Merkle Trees are composed of Leaves, Branches, and the Root Hash. For example, in a blockchain setting, a block’s leaves may be composed of hashed transactions, which is then consequently hashed with neighboring hashes until it reaches the Root. The Root Hash is incredibly useful, it both verifies accuracy of previous and consequent blocks and can be used to validate the existence of a certain transaction in a block.

The magic of Merkle Tree’s memory optimization lies in the fact that that a leaf can be verified by using only a number of proofs equivalent to log2(n) of a Tree of n size. For example, to prove validity of a leaf in a Merkle Tree of size 64, you only need to provide 6 hash proofs in total (log2(64) = 6).

Smart Contracts

In the smart contract setting, Merkle Trees are most commonly used for allow-lists and providing a layer of anonymity (more detail later). One of the most common cryptography-related data structures is the Merkle Tree, so understanding how it works at least at a base level is incredibly essential for developers and security researchers alike. There are many different implementations of the Merkle Tree, but let’s take a look at OpenZeppelin’s MerkleProof.sol that is most commonly used.

function verify(
        bytes32[] memory proof,
        bytes32 root,
        bytes32 leaf
    ) internal pure returns (bool) {
        return processProof(proof, leaf) == root;
    }

The verify() function takes three arguments: proof[], root, and leaf. Since we have the foundation knowledge of how the Merkle Tree works, we know that the root is the hash of the entire data set, the proof[] is all of the necessary “proofs” (aka additional hashes) to re-build the root with the leaf provided - which is the data that we wish to verify is in fact found in the data set.
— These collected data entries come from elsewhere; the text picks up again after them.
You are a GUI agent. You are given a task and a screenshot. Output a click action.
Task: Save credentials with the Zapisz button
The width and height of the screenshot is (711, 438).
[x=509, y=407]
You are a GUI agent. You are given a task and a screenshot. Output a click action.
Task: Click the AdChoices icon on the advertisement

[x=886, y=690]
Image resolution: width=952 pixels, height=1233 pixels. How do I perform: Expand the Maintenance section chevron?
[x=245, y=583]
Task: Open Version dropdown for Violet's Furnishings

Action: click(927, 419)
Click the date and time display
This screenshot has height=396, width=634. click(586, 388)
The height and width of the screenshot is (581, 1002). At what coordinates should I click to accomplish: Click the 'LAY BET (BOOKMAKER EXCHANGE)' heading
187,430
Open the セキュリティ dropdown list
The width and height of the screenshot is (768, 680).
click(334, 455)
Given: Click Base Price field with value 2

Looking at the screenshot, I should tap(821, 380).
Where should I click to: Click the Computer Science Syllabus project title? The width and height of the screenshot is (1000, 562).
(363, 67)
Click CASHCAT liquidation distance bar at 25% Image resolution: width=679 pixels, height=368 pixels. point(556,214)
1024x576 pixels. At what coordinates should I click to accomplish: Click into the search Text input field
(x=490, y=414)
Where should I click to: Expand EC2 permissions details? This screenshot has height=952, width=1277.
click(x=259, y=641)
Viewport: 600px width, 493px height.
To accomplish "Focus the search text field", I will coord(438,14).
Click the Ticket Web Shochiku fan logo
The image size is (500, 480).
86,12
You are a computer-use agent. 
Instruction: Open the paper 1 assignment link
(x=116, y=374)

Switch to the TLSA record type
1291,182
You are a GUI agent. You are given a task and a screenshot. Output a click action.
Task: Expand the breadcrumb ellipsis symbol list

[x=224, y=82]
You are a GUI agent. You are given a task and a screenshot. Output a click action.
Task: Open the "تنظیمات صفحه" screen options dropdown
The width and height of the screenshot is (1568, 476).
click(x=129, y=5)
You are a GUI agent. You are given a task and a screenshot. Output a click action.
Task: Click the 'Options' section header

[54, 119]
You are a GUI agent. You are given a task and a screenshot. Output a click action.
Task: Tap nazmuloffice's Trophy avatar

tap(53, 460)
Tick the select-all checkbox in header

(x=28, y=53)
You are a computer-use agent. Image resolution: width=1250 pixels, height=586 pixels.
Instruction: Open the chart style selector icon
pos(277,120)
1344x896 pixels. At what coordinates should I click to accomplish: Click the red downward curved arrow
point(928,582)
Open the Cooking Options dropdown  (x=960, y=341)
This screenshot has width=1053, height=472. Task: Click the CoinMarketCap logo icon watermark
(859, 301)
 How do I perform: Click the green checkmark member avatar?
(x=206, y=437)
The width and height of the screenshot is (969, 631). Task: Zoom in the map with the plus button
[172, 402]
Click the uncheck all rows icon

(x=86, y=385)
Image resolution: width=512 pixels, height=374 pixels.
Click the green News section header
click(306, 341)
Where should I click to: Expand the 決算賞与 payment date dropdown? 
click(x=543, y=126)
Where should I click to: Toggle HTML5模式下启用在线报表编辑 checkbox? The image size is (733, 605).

Inside the verify() function, processProof() is called with the proof[] and leaf, which will in the end be compared to the root hash. Lets take a closer look on how it generates the computedHash.

function processProof(bytes32[] memory proof, bytes32 leaf) internal pure returns (bytes32) {
        bytes32 computedHash = leaf;
        for (uint256 i = 0; i < proof.length; i++) {
            computedHash = _hashPair(computedHash, proof[i]);
        }
        return computedHash;
    }

function _hashPair(bytes32 a, bytes32 b) private pure returns (bytes32) {
        return a < b ? _efficientHash(a, b) : _efficientHash(b, a);
    }

    function _efficientHash(bytes32 a, bytes32 b) private pure returns (bytes32 value) {
        assembly {
            mstore(0x00, a)
            mstore(0x20, b)
            value := keccak256(0x00, 0x40)
        }
    }

First, the computedHash is set to the leaf variable, which if you remember is the data that you wish to verify. This computedHash variable is declared for the purpose of providing a variable to be hashed over and over with itself until it reaches the Root hash.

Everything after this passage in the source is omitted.